Data Visualization with Seaborn (Part #3)

⭐️ Part #3 of a 3-Part Series


Continuing from Part 1 and Part 2 of my seaborn series, we'll proceed to cover 3D plots.


This notebook is a reorganization of the many ideas shared in this Github repo and this blog post. What you see here is a modified version that works for me that I hope will work for you as well. Also, enjoy the cat GIFs.


seaborn visualizations

3D: Visualizing Data in Three Dimensions

Visualizing data all the way to two dimensions is quite straightforward. But things start to become more complicated as the number of dimensions (or attributes) starts increasing. The reason being that we are often bounded by the two dimensions of our display mediums and our environment.

For 3D data, we can introduce a fake notion of depth by taking a z-axis in our chart or leveraging subplots and facets. However, for data higher than 3D, it becomes even more difficult to visualize with the same technique.

The best way to go higher than 3D is to use plot facets, color, shapes, sizes, depth and so on.
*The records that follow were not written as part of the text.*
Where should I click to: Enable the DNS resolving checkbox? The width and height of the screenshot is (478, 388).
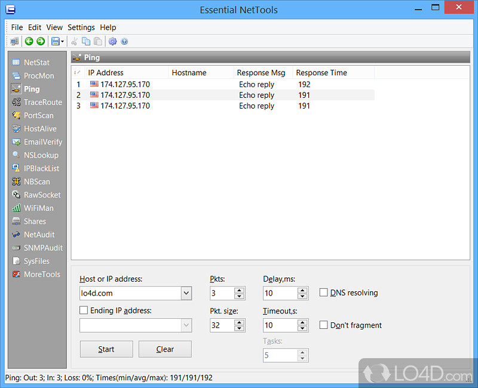click(324, 292)
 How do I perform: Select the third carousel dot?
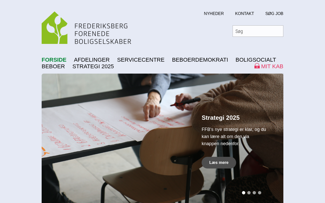(x=254, y=193)
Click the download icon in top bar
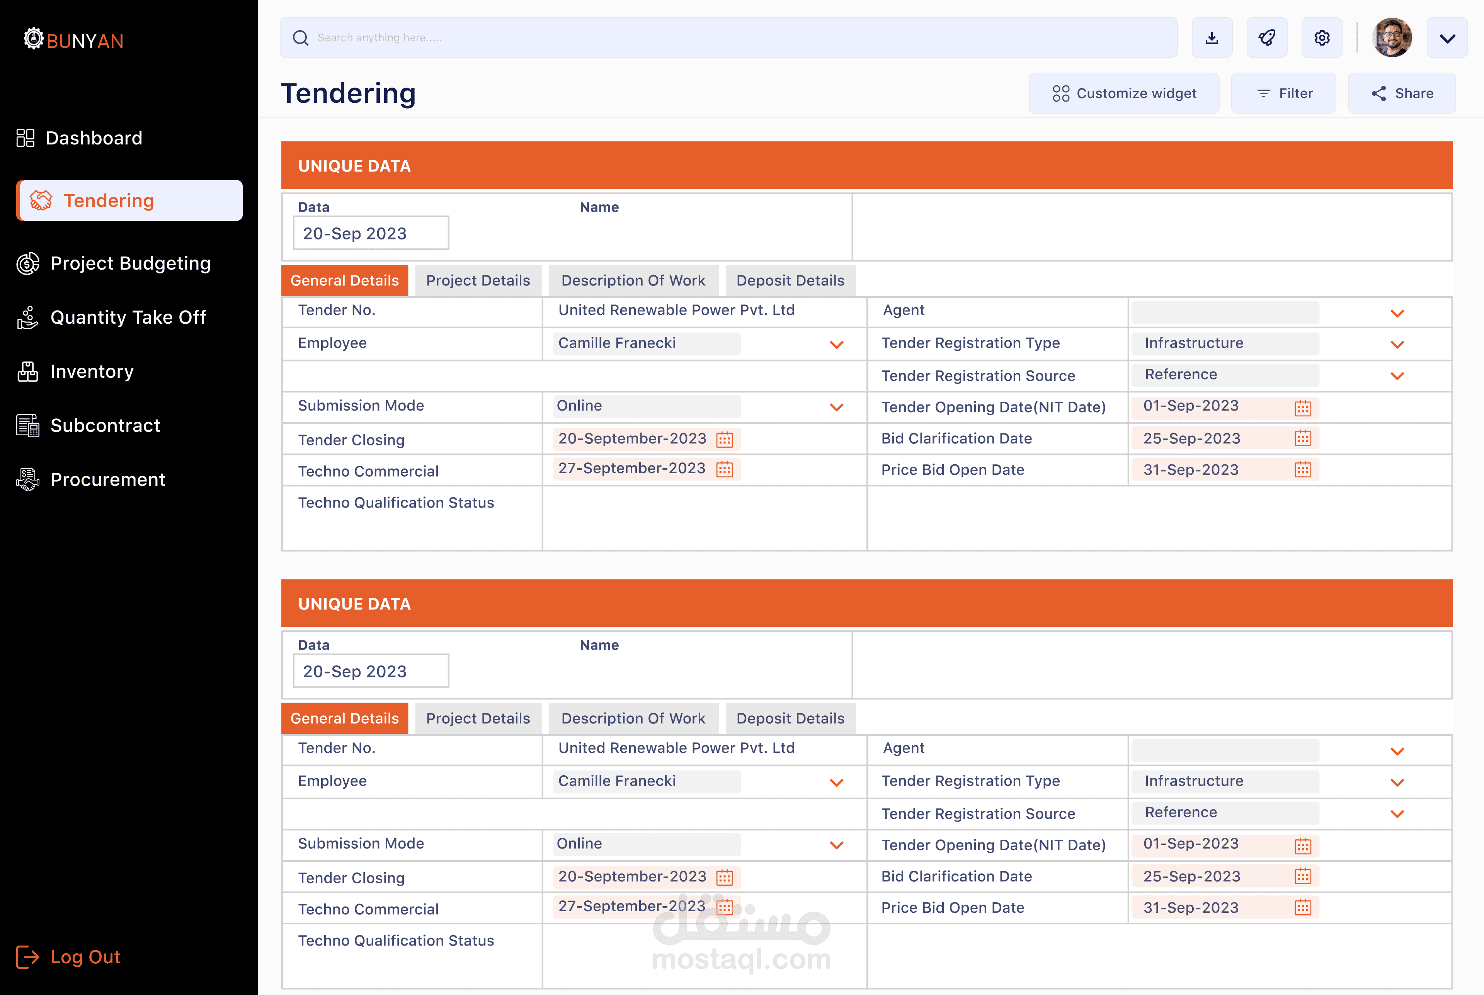The height and width of the screenshot is (995, 1484). coord(1211,38)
You can also use time as a dimension by making an animated plot for other attributes over time.

For the following plot, we'll use color (i.e. hue) as the third dimension to represent wine_type.

# Attributes of interest
cols = ['density', 
        'residual sugar', 
        'total sulfur dioxide', 
        'fixed acidity', 
        'wine_type']
        
pp = sns.pairplot(data=wines[cols], 
                  hue='wine_type', # <== 😀 Look here!
                  size=1.8, aspect=1.8, 
                  palette={"red": "#FF9999", "white": "#FFE888"},
                  plot_kws=dict(edgecolor="black", linewidth=0.5))
fig = pp.fig 
fig.subplots_adjust(top=0.93, wspace=0.3)
fig.suptitle('Wine Attributes Pairwise Plots', fontsize=14)

output_114_0


3D: Three Continuous Numeric Attributes

[💔] The traditional way — using matplotlib:

fig = plt.figure(figsize=(8, 6))
ax = fig.add_subplot(111, projection='3d')

xs = wines['residual sugar']
ys = wines['fixed acidity']
zs = wines['alcohol']
ax.scatter(xs, ys, zs, s=50, alpha=0.6, edgecolors='w')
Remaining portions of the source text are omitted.